------ RAW DATA
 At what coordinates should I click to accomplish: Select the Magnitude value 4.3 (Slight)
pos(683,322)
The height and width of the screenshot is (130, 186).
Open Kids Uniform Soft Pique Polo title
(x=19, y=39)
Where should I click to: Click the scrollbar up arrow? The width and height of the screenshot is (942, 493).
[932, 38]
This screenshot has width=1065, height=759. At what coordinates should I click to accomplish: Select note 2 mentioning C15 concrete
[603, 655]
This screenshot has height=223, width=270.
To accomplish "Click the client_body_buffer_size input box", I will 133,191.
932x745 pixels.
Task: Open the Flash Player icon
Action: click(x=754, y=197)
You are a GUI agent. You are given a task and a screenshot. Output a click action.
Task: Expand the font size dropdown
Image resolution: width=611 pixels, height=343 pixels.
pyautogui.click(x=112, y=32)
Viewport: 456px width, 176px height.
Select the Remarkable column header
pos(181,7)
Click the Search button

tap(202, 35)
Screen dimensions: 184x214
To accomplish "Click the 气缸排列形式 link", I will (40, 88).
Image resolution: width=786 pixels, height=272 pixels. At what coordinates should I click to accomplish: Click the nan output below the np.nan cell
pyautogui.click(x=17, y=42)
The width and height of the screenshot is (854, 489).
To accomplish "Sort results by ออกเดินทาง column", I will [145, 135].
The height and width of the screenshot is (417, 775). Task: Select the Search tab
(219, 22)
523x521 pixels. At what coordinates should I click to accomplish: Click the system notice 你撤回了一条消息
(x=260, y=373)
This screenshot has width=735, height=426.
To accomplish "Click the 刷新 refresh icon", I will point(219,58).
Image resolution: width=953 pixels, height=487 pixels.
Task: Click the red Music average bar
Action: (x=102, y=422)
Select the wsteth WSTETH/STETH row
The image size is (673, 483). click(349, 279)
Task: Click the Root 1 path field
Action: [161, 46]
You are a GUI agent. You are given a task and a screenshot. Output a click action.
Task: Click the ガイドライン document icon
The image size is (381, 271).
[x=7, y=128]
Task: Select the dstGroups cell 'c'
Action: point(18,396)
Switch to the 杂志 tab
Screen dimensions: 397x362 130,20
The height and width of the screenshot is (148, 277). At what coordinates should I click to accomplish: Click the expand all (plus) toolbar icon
------------
[PROBLEM DETAILS] How many lines in the records above contain the string "resolution"? Give only the number.

[ANSWER TO THIS EXERCISE] 3